— START OF Excerpted text —

SIMD and MMX programming

invidia

Platinum Member
Oct 8, 2006
2,151
1
0
I'm stuck on this problem and quite new to assembly, so bear with me.

I'm suppose to make a SIMD version of it. I was trying to program it with MMX set.
a1 and a2 is just an array of 256 random integers. When I run this code, their outputs don't match. The pointers are throwing me off and confusing me. Plus, I'm new to assembly. Any suggestions?

// Regular C++ code
void Add(unsigned char *a1, unsigned char *a2, unsigned short *out){
for (int j = 0; j < 256; j++){
out[j] = a1[j] + a2[j];
}
}


//SIMD version of the above
void AddSIMD(unsigned char *a1, unsigned char *a2, unsigned short *out){

__asm{
mov eax, dword ptr [a1];
mov ecx, dword ptr [a2];
mov edx, dword ptr [aOut];

movdqu xmm0, XMMWORD ptr [eax];
movdqu xmm1, XMMWORD ptr [ecx];
paddd xmm0, xmm1;
movdqu XMMWORD ptr [edx], xmm0;
}
}
 

Ken g6

Programming Moderator, Elite Member
Moderator
Dec 11, 1999
16,836
4,816
75
OK, there are quite a few issues here. First, I notice that out is an array of shorts, while the other arrays are chars. Are those shorts supposed to be 16 bit, while the chars are 8-bit? As I recall, there is an instruction to take 4 8-bit values in a word, and break them out into 4 16-bit values in a dword. You probably need to do that for both a1 and a2.

Next, you have a loop in the c++ code. You haven't implemented a loop in the assembly code. Instead of incrementing by one byte, you'll need to increment by 4 with each iteration. You might increment eax and ecx by 4 and edx by 8. Conversely, loops often decrement in assembly, so you could store the base value for one pointer in e.g. ebx, move all the other pointers to their respective ends, and work backwards until that one pointer matches ebx. Or, I imagine, you could put the loop outside the __asm block.

Finally, I hear that SSE2 allows doing everything MMX does, but with twice the values.

— END OF Excerpted text —
— START OF Supplied records —

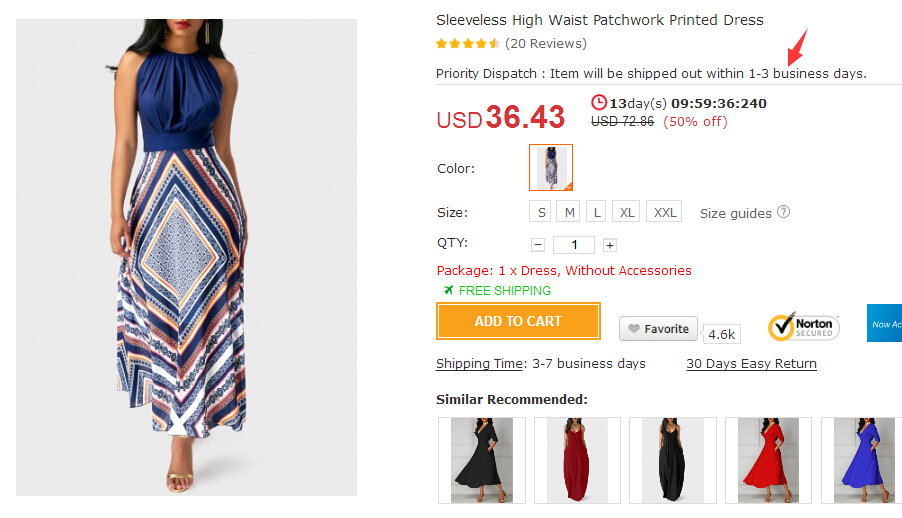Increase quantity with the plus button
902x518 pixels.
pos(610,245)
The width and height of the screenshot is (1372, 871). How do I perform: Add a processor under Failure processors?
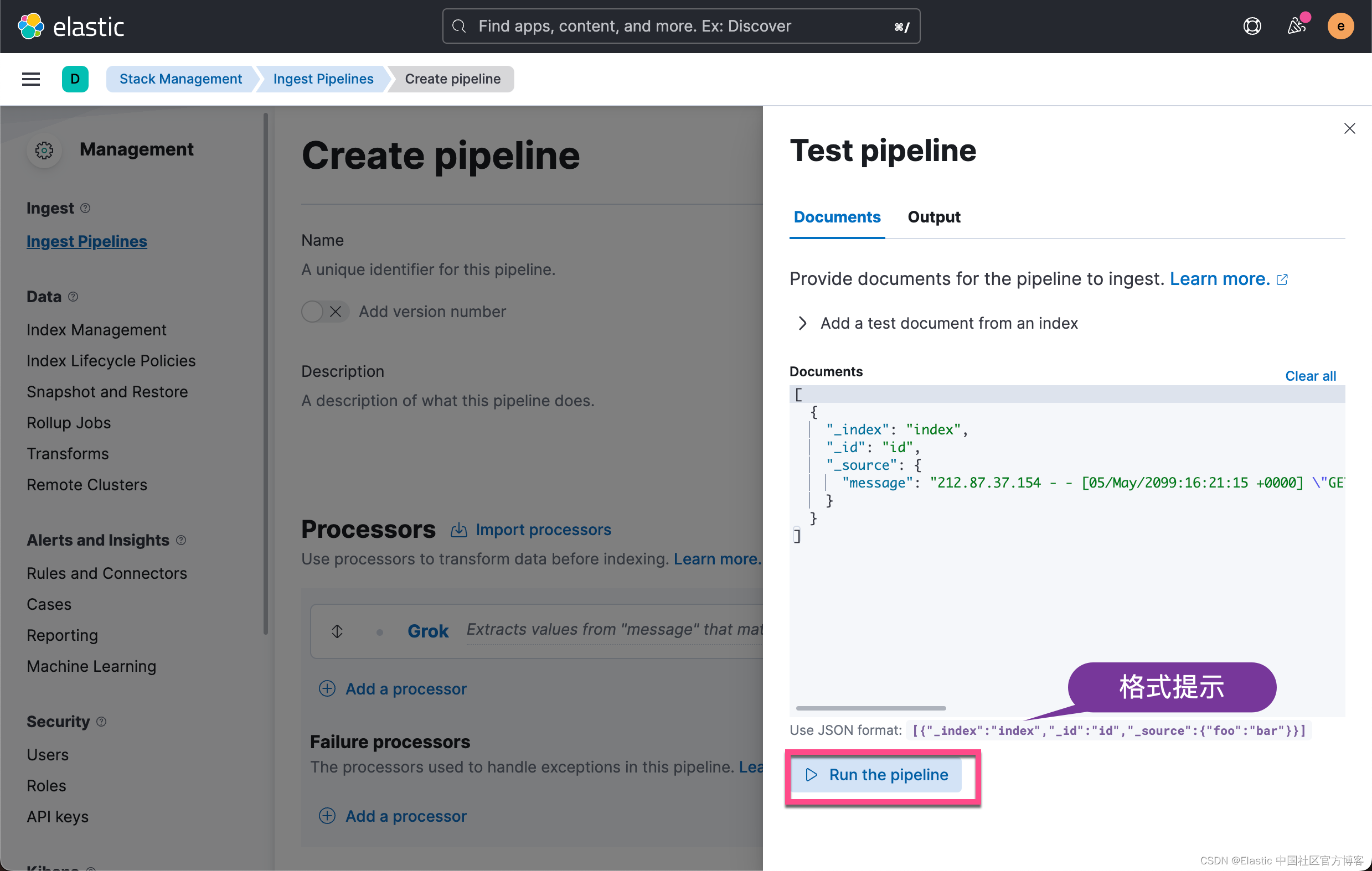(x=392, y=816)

— END OF Supplied records —
— START OF Supplied records —

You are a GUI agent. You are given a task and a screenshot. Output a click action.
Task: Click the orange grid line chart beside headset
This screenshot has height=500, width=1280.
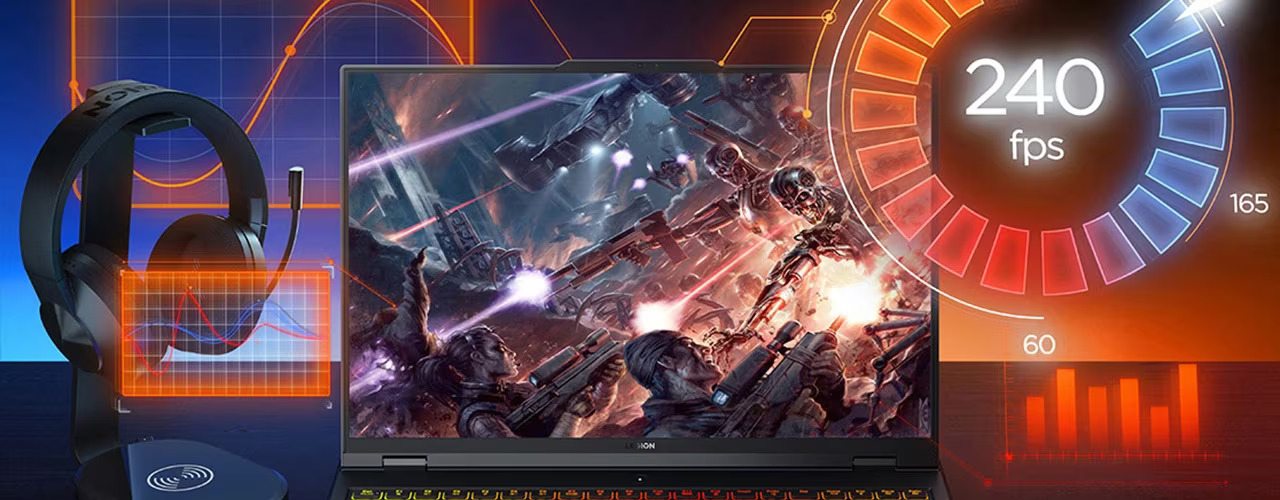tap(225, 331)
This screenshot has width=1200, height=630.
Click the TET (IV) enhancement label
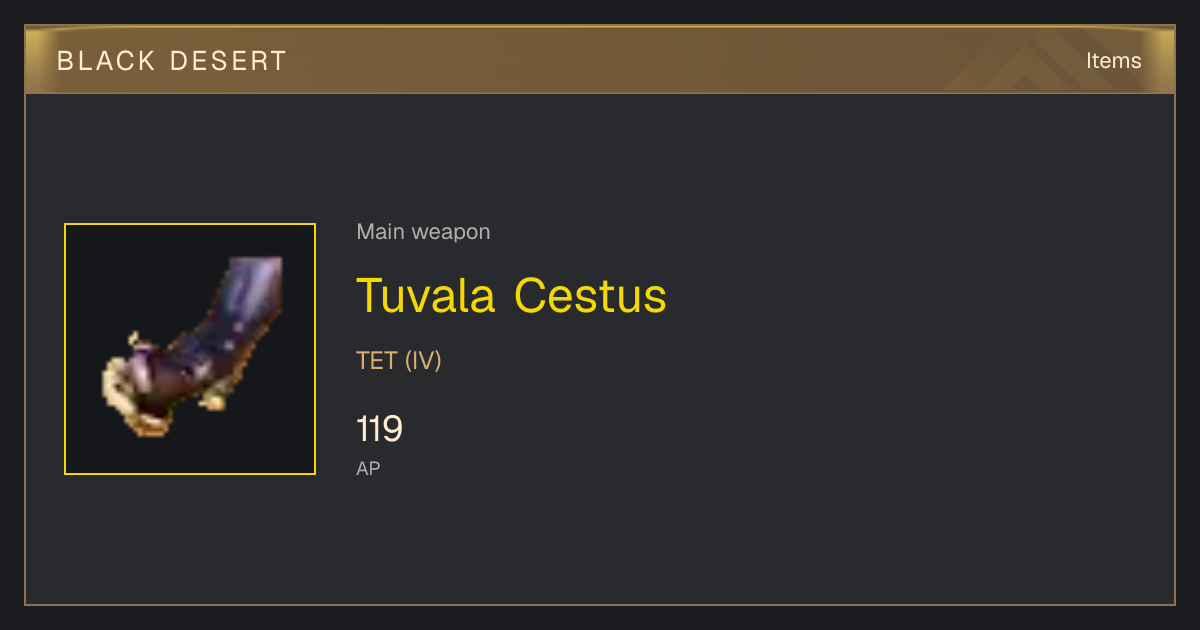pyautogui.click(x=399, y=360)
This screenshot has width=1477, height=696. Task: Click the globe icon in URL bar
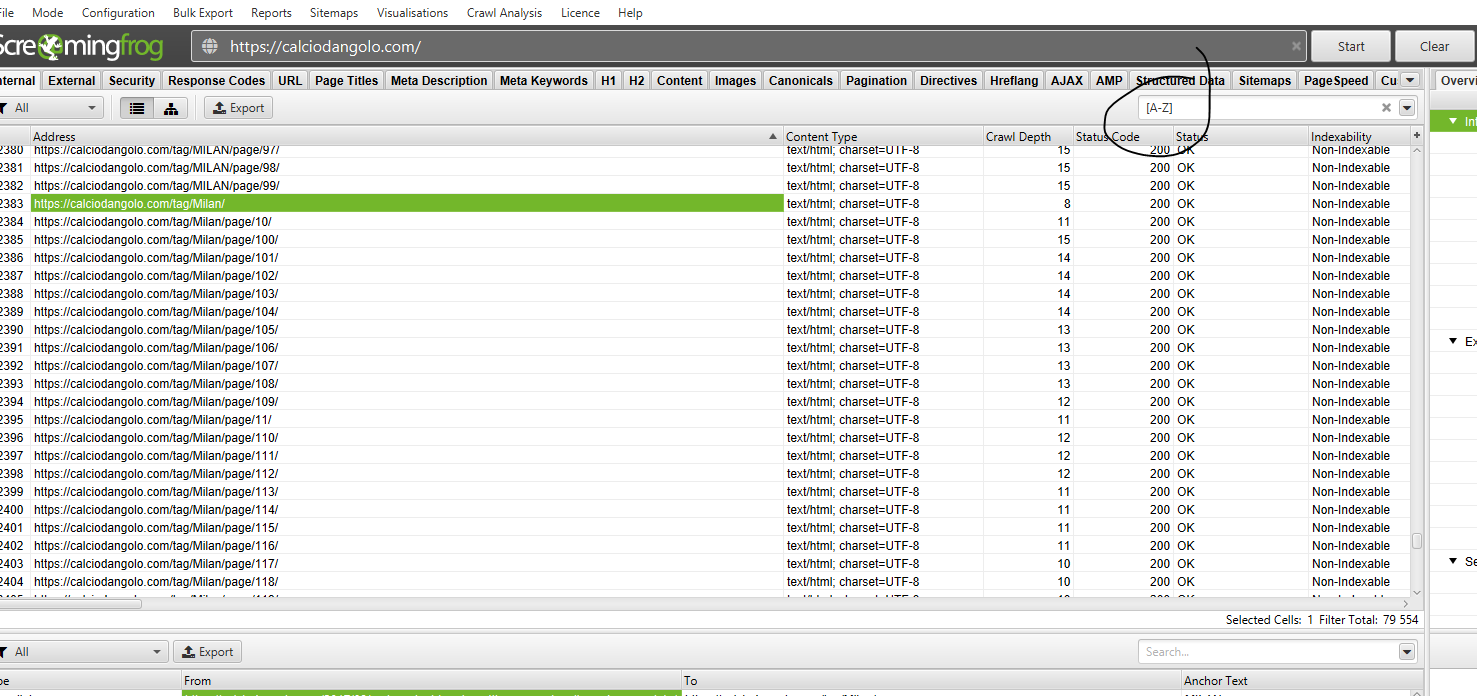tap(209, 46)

— END OF Supplied records —

## [Task statement]
Retype the SIMD and MMX programming thread above, from "SIMD and MMX" to "assembly. Any suggestions?".

## [Response to the exercise]
SIMD and MMX programming

invidia

Platinum Member
Oct 8, 2006
2,151
1
0
I'm stuck on this problem and quite new to assembly, so bear with me.

I'm suppose to make a SIMD version of it. I was trying to program it with MMX set.
a1 and a2 is just an array of 256 random integers. When I run this code, their outputs don't match. The pointers are throwing me off and confusing me. Plus, I'm new to assembly. Any suggestions?